Work item - Before copying, find the line below that contains "Task: Click the 複勝率 column header"; then return it and all later lines exactly, up to and including the final line, with no pictures.

Listed entries -
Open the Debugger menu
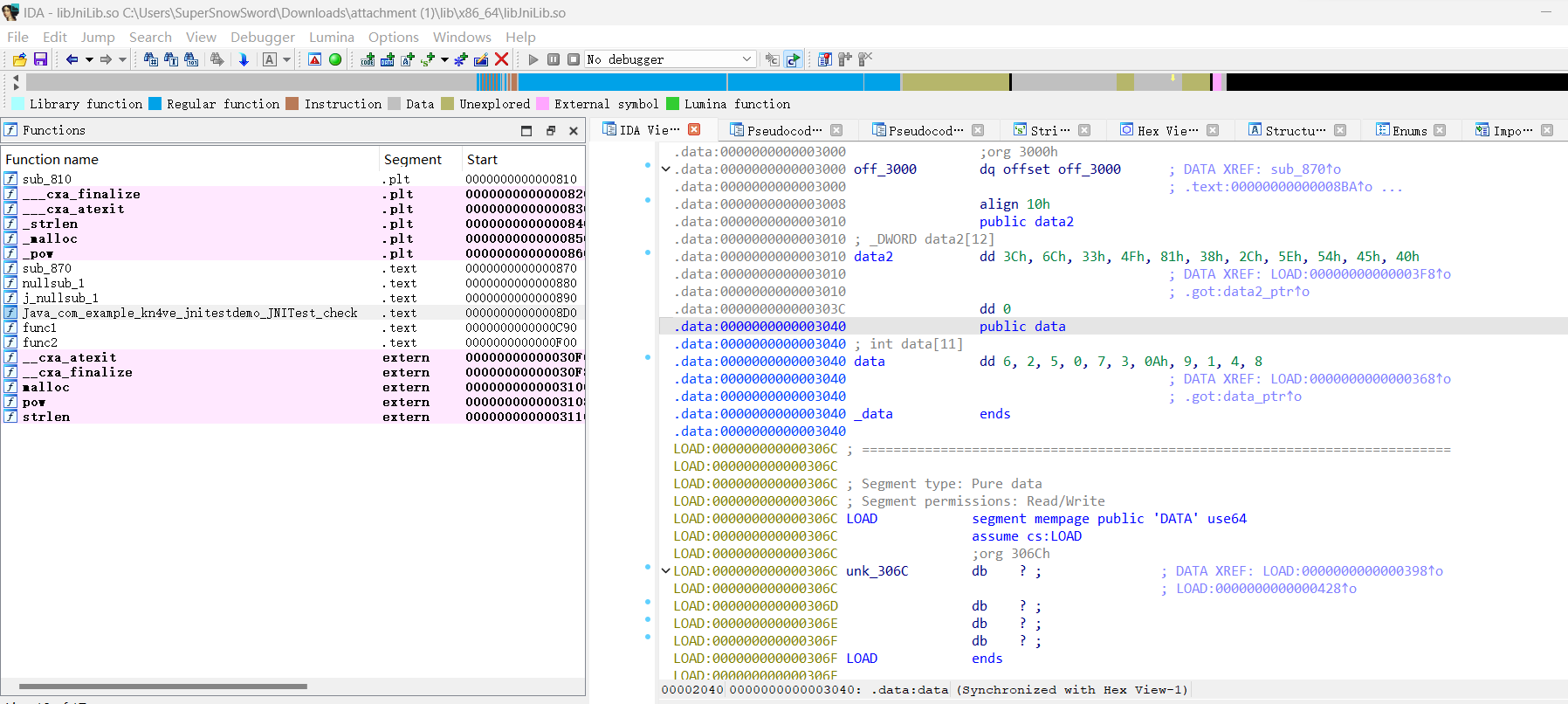This screenshot has height=704, width=1568. [262, 37]
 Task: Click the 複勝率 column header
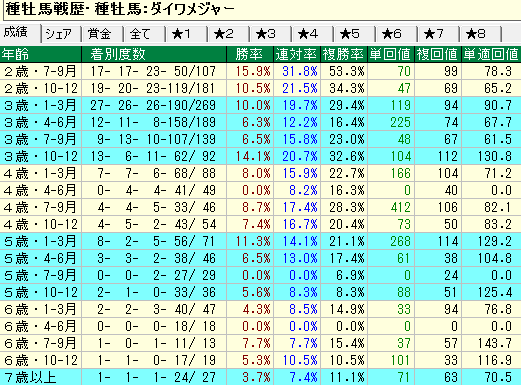click(344, 54)
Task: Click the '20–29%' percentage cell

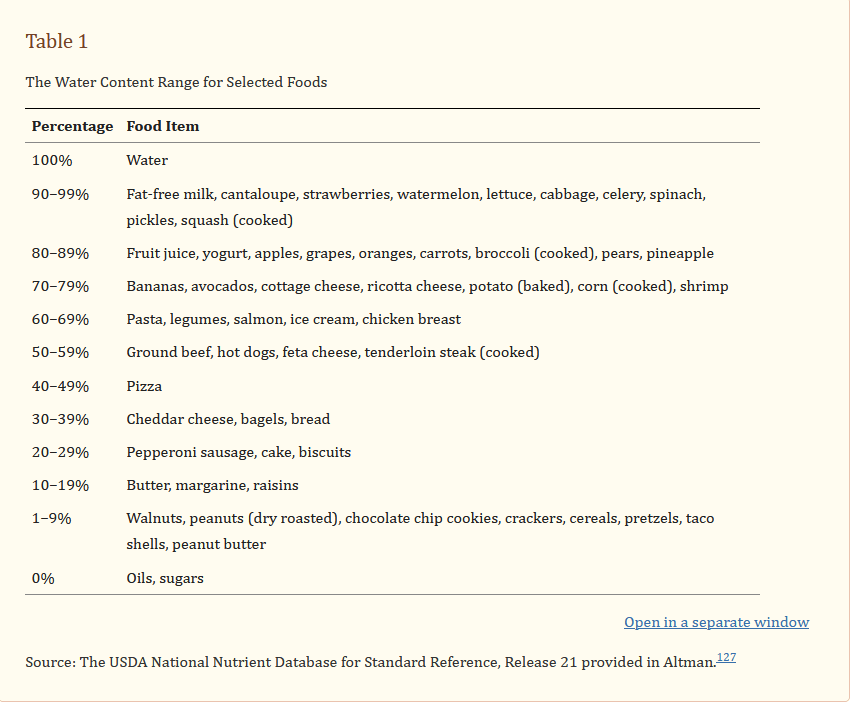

Problem solution -
 Task: Click the 複勝率 column header
click(344, 54)
Task: Click the '20–29%' percentage cell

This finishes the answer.